Problem to work on: Reading the records beneath this task, work out how many lines contain the word "Articles" and reply with only that number.

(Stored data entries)
______________________________
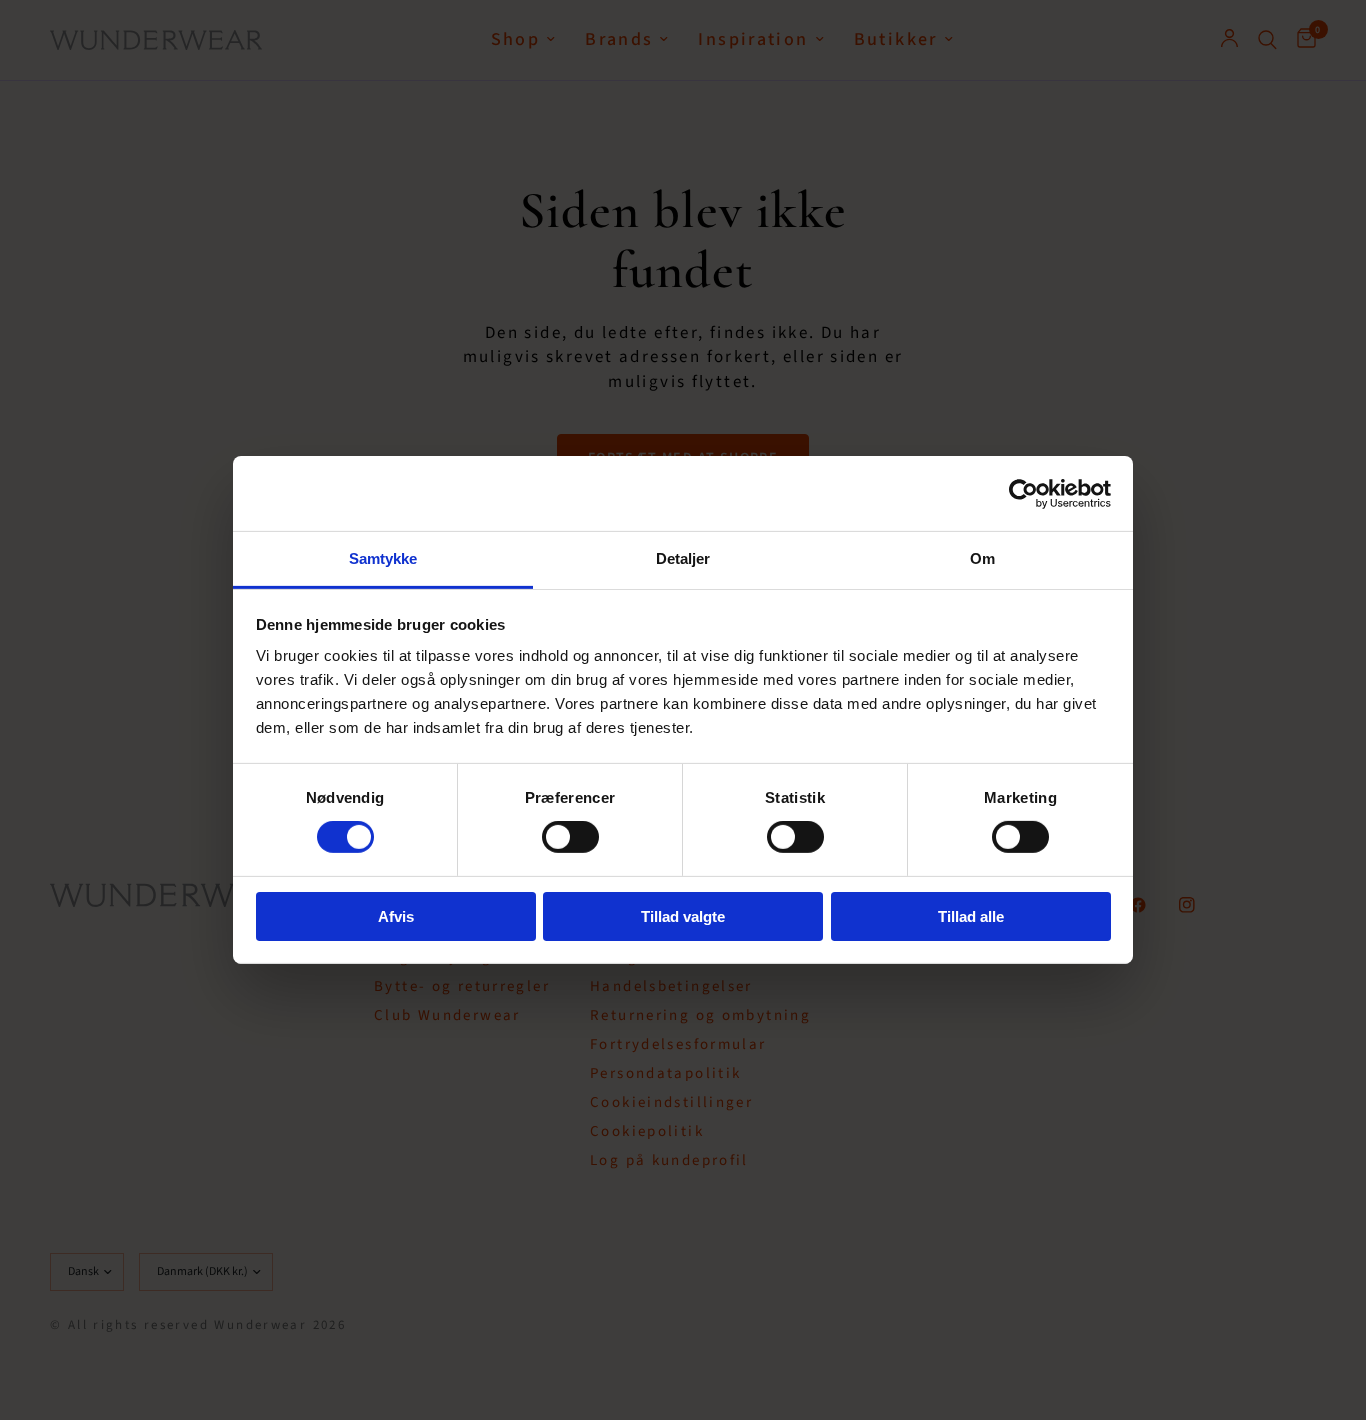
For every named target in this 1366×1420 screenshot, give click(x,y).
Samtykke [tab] (383, 558)
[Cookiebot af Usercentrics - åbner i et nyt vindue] (1023, 493)
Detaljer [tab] (683, 558)
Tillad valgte (683, 916)
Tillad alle (971, 916)
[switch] (570, 837)
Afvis (396, 916)
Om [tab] (982, 558)
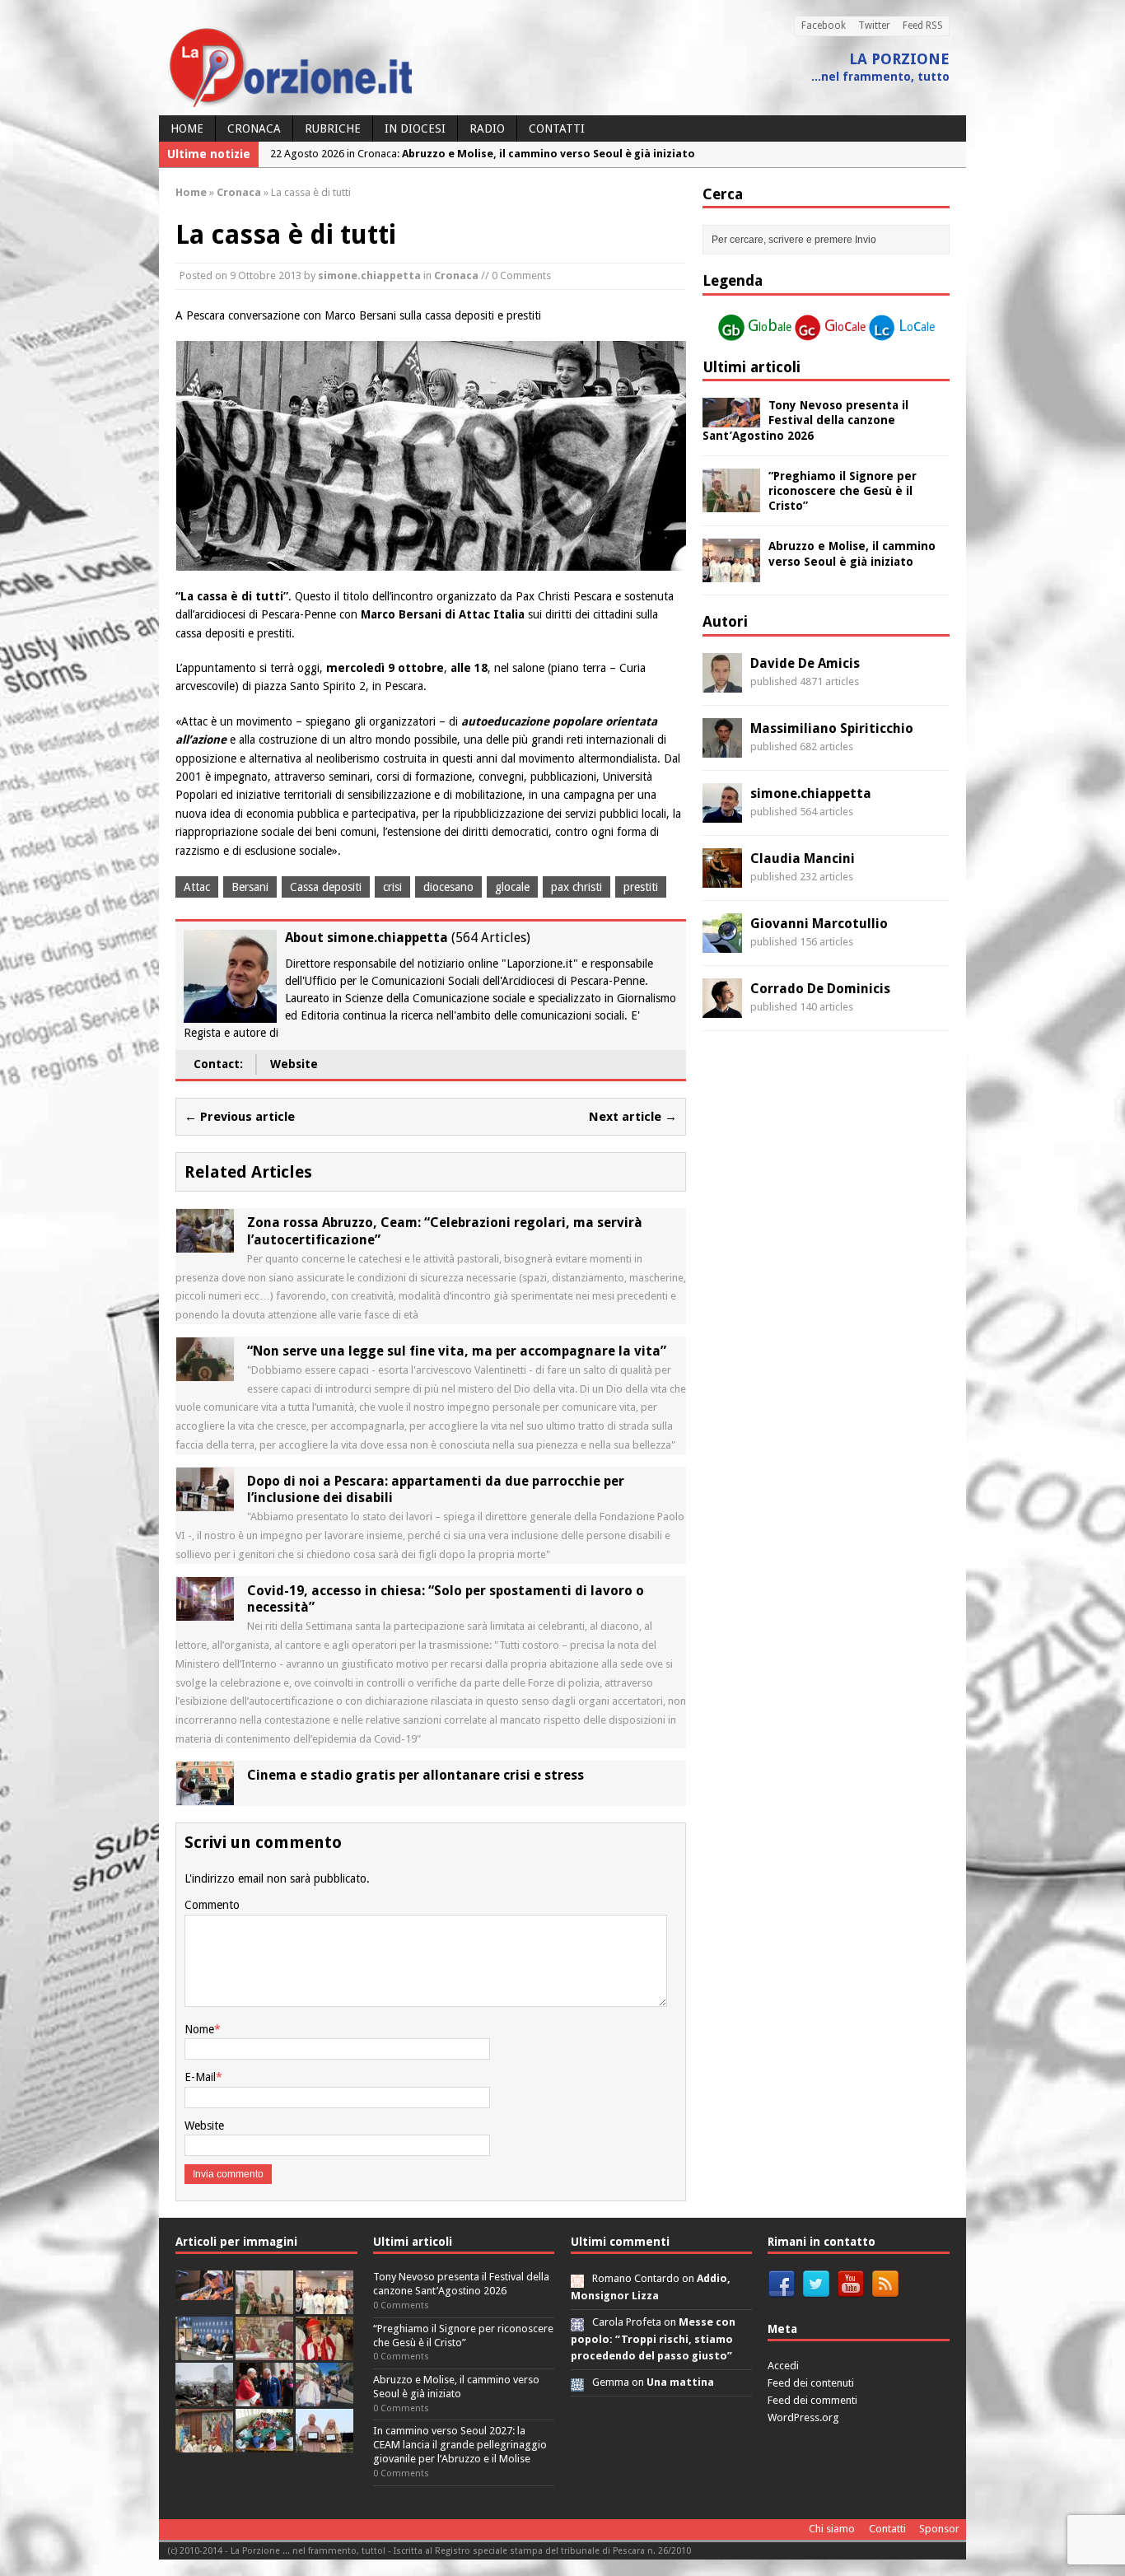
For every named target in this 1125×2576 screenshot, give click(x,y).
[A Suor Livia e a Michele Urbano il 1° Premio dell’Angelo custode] (324, 2444)
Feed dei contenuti (811, 2383)
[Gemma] (577, 2382)
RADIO (487, 128)
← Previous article (239, 1116)
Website (294, 1064)
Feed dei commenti (812, 2400)
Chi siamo (832, 2528)
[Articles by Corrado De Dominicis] (722, 1008)
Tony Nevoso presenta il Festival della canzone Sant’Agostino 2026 (805, 420)
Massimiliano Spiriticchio (831, 728)
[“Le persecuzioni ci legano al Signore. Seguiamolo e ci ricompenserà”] (264, 2351)
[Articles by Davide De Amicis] (722, 682)
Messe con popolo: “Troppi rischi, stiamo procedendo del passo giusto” (653, 2339)
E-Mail (200, 2077)
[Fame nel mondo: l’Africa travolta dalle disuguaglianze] (264, 2444)
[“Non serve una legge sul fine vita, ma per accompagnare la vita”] (205, 1372)
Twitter (874, 25)
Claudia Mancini (802, 858)
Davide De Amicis (805, 663)
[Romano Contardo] (577, 2278)
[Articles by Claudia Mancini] (722, 877)
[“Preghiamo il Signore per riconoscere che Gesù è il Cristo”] (731, 502)
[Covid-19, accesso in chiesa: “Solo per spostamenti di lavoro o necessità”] (205, 1610)
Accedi (783, 2365)
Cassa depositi (326, 887)
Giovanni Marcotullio (819, 923)
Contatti (557, 128)
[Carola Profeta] (577, 2322)
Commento (212, 1904)
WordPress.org (803, 2417)
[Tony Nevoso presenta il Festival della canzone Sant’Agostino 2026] (731, 418)
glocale (512, 887)
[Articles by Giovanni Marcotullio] (722, 943)
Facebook (823, 25)
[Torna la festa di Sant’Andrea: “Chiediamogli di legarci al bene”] (204, 2444)
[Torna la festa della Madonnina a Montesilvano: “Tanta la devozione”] (324, 2398)
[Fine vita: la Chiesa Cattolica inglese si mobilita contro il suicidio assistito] (264, 2398)
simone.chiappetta (369, 275)
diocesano (448, 887)
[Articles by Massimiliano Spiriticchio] (722, 747)
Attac (197, 887)
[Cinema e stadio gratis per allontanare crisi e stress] (205, 1795)
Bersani (249, 887)
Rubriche (333, 128)
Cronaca (254, 128)
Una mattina (680, 2382)
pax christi (576, 887)
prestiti (640, 887)
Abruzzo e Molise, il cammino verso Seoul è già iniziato (456, 2386)
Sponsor (939, 2528)
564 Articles (490, 937)
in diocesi (415, 128)
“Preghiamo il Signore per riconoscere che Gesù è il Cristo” (842, 490)
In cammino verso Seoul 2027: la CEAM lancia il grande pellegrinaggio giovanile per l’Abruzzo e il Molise (460, 2444)
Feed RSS (923, 25)
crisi (392, 887)
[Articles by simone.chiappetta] (722, 812)
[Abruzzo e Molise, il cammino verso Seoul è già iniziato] (731, 573)
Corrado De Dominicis (820, 988)
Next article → (633, 1116)
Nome (199, 2029)
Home (186, 128)
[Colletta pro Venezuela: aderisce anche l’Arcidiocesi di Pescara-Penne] (204, 2398)
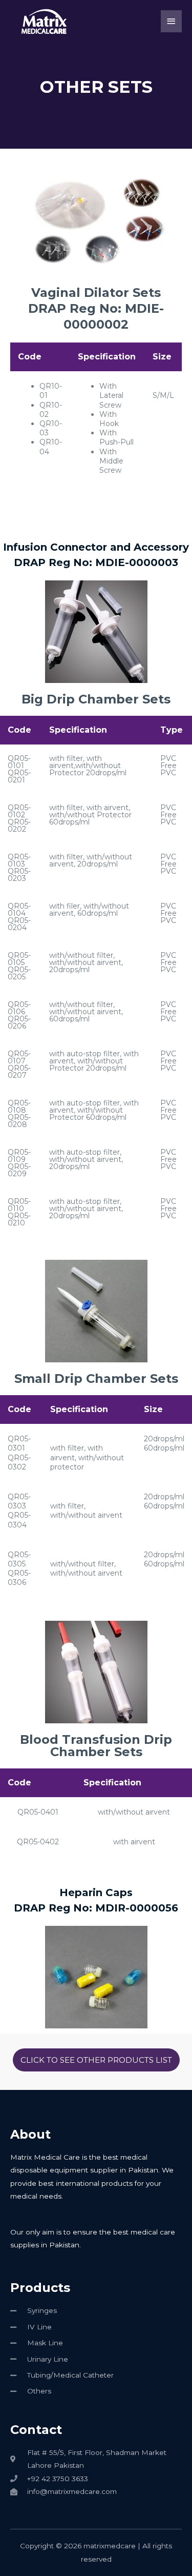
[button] (96, 2059)
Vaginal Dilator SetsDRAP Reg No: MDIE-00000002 (96, 308)
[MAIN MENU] (171, 21)
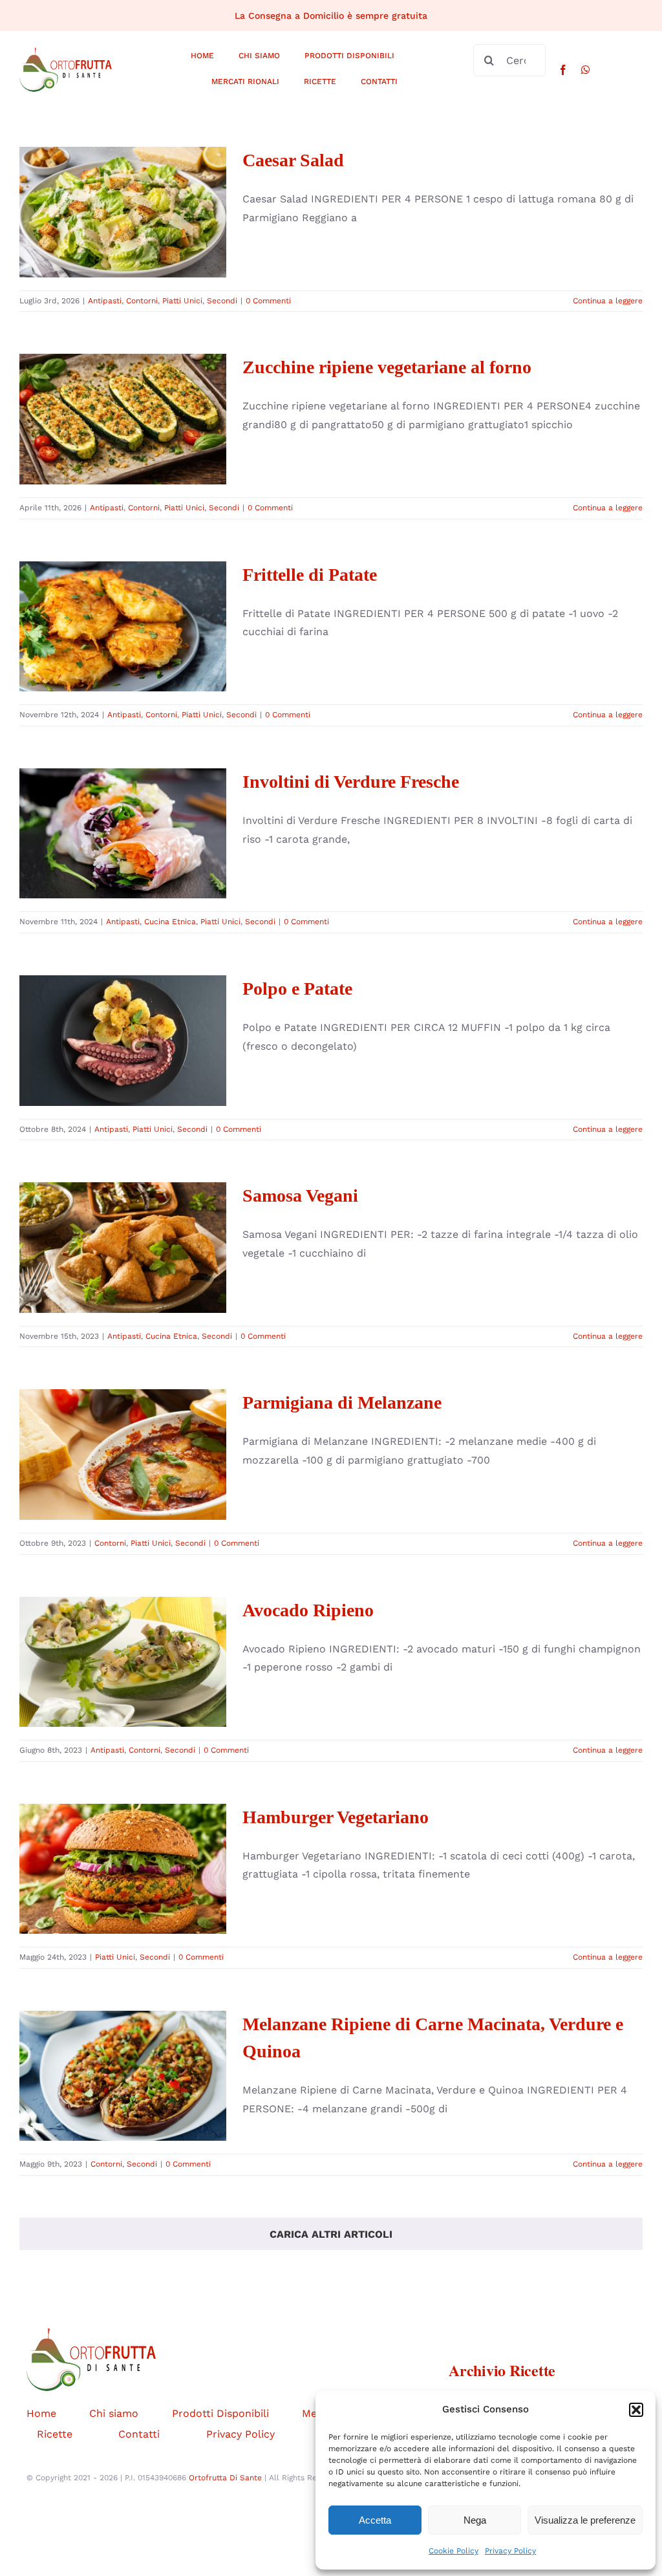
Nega (475, 2520)
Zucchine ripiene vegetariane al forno (122, 385)
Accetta (375, 2520)
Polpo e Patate (122, 1018)
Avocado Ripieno (122, 1639)
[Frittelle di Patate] (122, 626)
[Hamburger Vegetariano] (122, 1869)
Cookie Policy (453, 2550)
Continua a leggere (608, 300)
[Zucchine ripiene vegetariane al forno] (122, 419)
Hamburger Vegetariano (122, 1846)
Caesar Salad (122, 189)
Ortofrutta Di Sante (225, 2477)
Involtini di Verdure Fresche (122, 800)
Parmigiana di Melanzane (122, 1432)
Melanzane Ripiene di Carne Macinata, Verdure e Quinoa (122, 2030)
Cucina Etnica (102, 873)
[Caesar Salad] (122, 212)
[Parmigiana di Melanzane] (122, 1454)
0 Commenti (268, 300)
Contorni (102, 241)
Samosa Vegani (122, 1225)
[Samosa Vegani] (122, 1247)
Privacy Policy (510, 2550)
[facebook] (563, 70)
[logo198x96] (65, 52)
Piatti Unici (143, 241)
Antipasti (65, 241)
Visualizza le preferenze (585, 2520)
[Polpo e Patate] (122, 1040)
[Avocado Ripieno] (122, 1662)
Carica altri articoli (331, 2234)
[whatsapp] (585, 70)
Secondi (182, 241)
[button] (636, 2409)
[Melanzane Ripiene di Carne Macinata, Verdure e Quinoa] (122, 2076)
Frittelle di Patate (122, 604)
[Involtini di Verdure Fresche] (122, 833)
______________________________
Answer space: 7